(SUPPLIED MATERIAL begins)

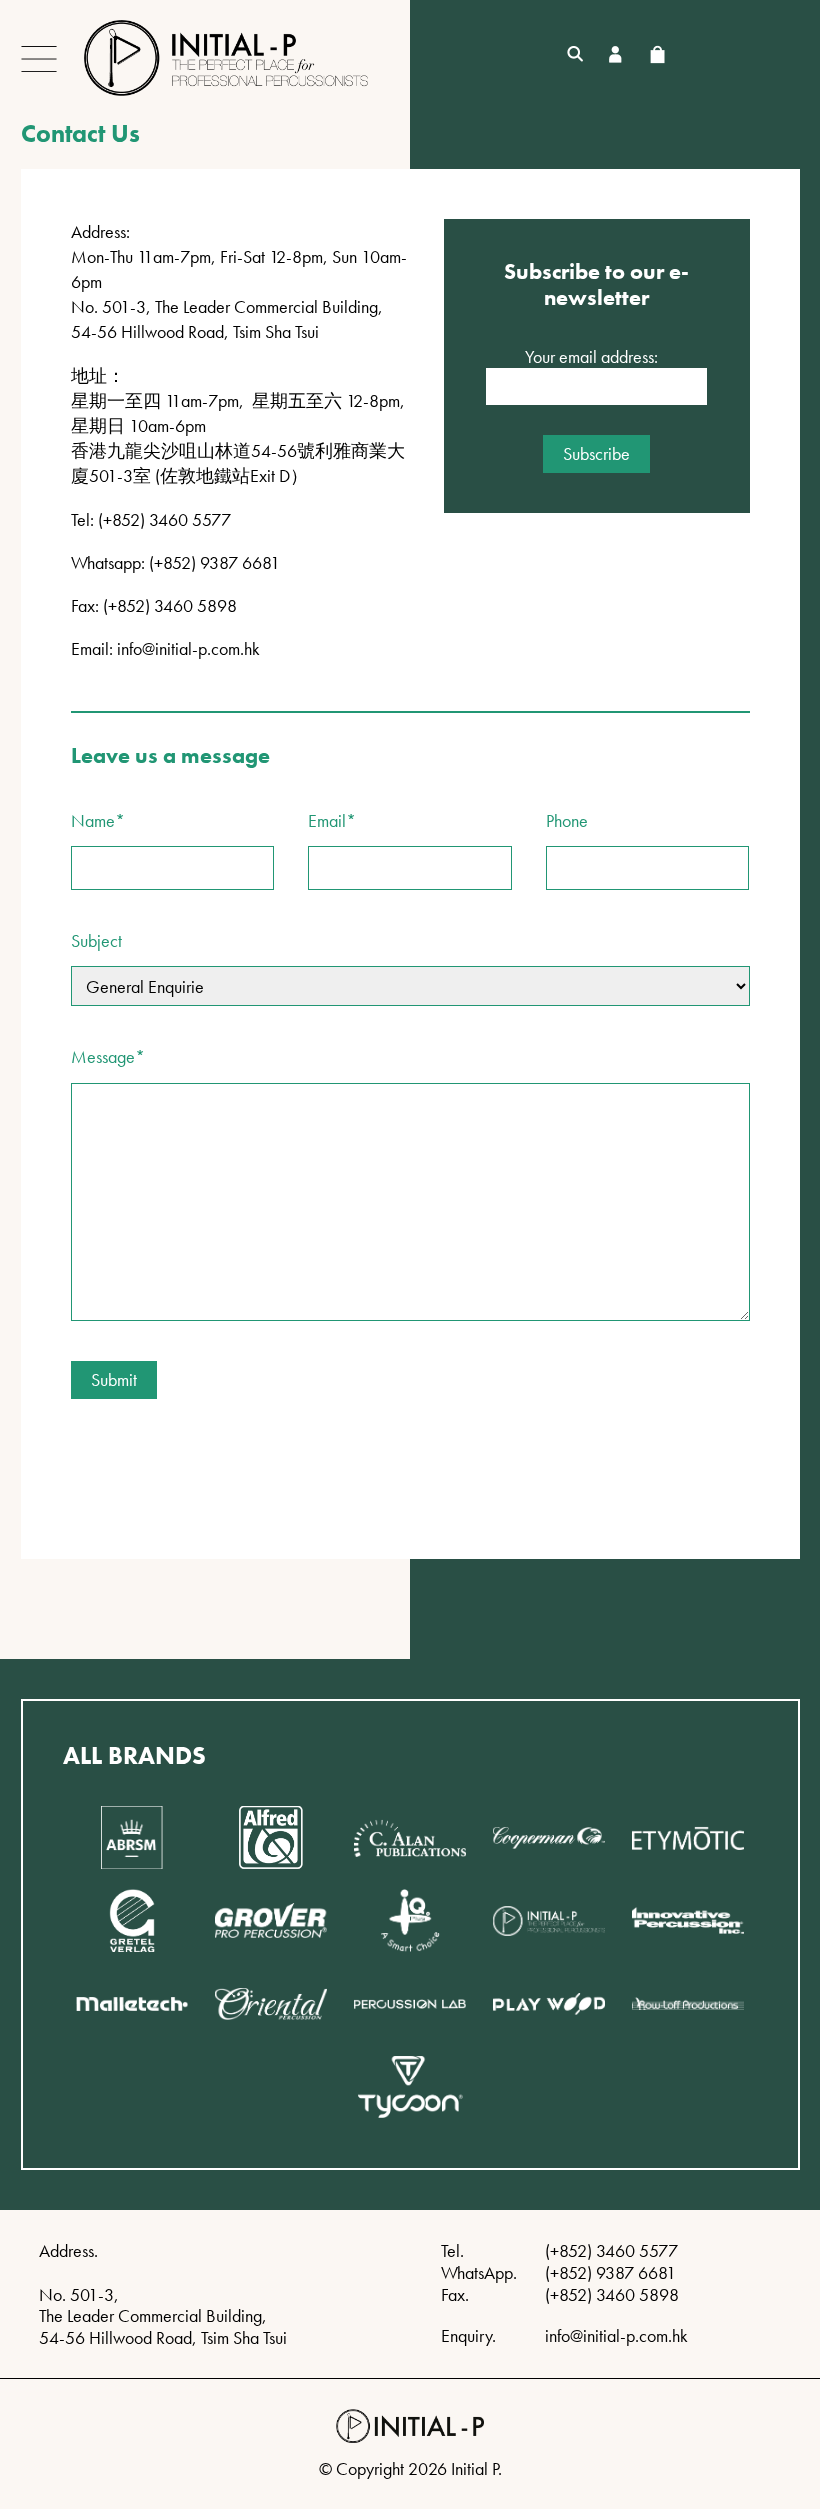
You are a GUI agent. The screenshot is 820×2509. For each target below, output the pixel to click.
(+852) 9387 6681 (610, 2272)
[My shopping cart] (657, 54)
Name (98, 821)
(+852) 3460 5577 (611, 2250)
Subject (96, 941)
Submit (114, 1379)
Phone (567, 821)
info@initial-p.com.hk (188, 648)
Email (332, 821)
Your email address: (591, 357)
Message (108, 1057)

(SUPPLIED MATERIAL ends)

- TASK OBJECTIVE
Give back the data exactly. Pictures stay out.

- OUTPUT OF THE TASK
You are a GUI agent. The screenshot is 820×2509. For each target below, output the pixel to click.
(+852) 9387 6681 (610, 2272)
[My shopping cart] (657, 54)
Name (98, 821)
(+852) 3460 5577 (611, 2250)
Subject (96, 941)
Submit (114, 1379)
Phone (567, 821)
info@initial-p.com.hk (188, 648)
Email (332, 821)
Your email address: (591, 357)
Message (108, 1057)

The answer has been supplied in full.